• _Exercise instructions_: Whatever pictures the entries hold, omit them, and output exactly the lines from the one containing "This screenshot has width=535, height=294." through the final line.

[Pixel coordinate grounding data]
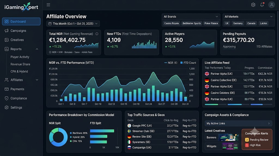Go to Player Activity report
Viewport: 279px width, 156px height.
[20, 57]
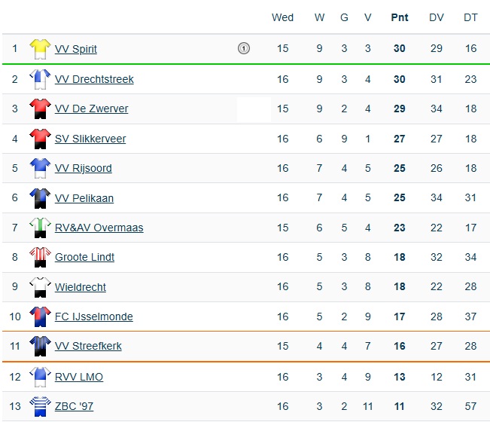
Task: Click the FC IJsselmonde red-blue jersey icon
Action: pos(40,317)
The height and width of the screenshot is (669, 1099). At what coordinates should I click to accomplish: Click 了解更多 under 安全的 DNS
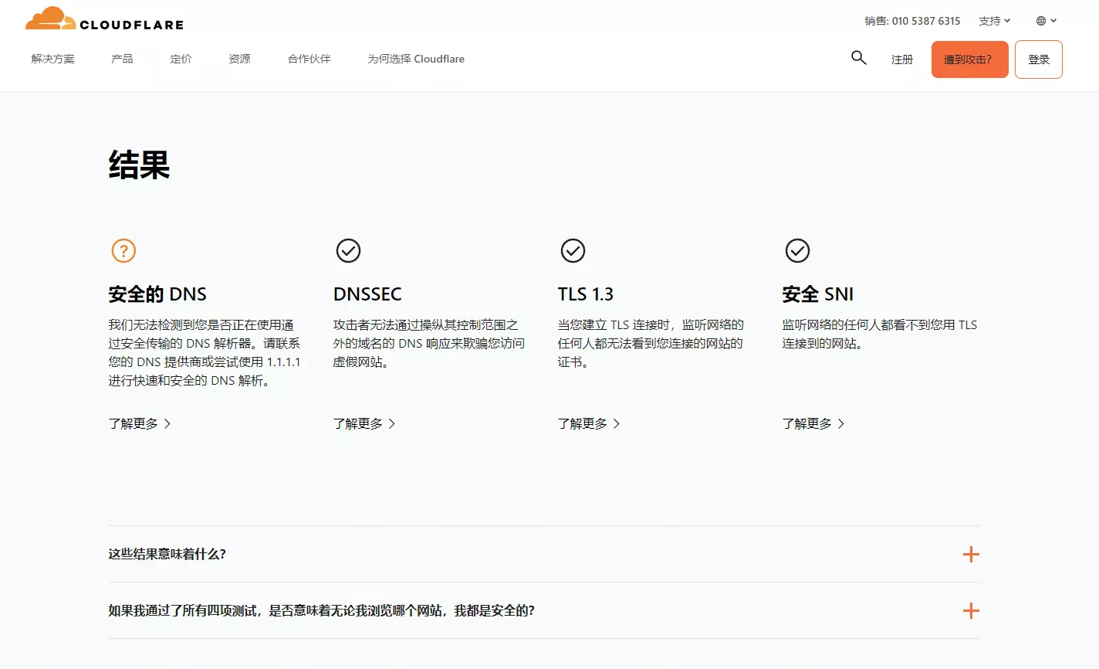point(134,423)
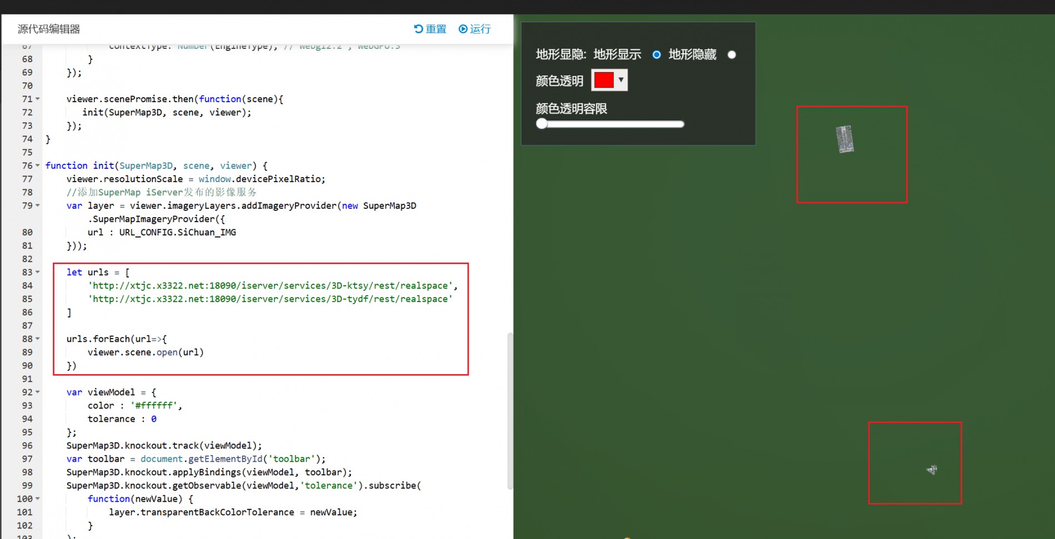Viewport: 1055px width, 539px height.
Task: Click the red color swatch
Action: tap(604, 80)
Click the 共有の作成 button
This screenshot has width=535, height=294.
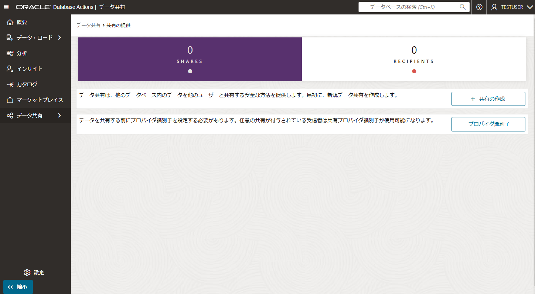(488, 98)
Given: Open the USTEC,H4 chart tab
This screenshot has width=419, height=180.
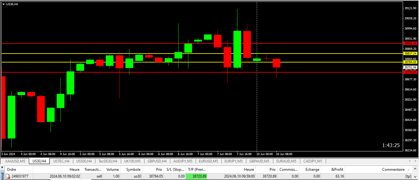Looking at the screenshot, I should (x=61, y=161).
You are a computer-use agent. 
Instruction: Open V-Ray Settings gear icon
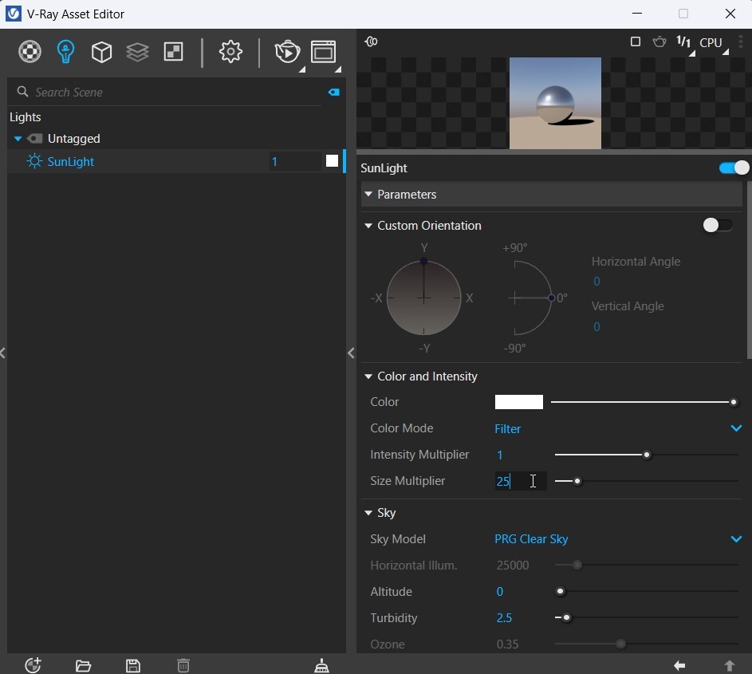230,52
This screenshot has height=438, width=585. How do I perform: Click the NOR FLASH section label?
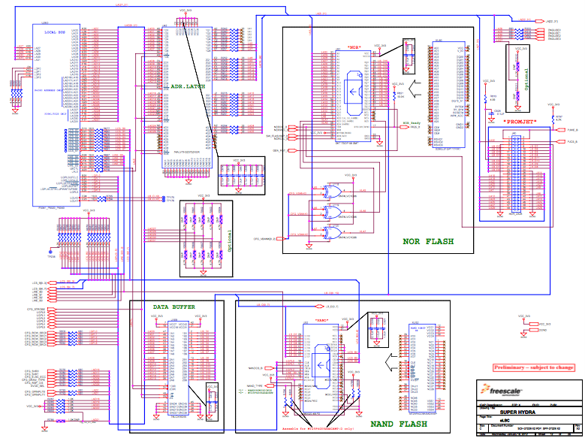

• _Reply_:
This screenshot has width=535, height=294.
(488, 98)
Given: Open the USTEC,H4 chart tab
This screenshot has width=419, height=180.
Looking at the screenshot, I should (x=61, y=161).
You are a computer-use agent. 
Instruction: Open V-Ray Settings gear icon
230,52
This screenshot has height=438, width=585. How do I perform: Click the NOR FLASH section label?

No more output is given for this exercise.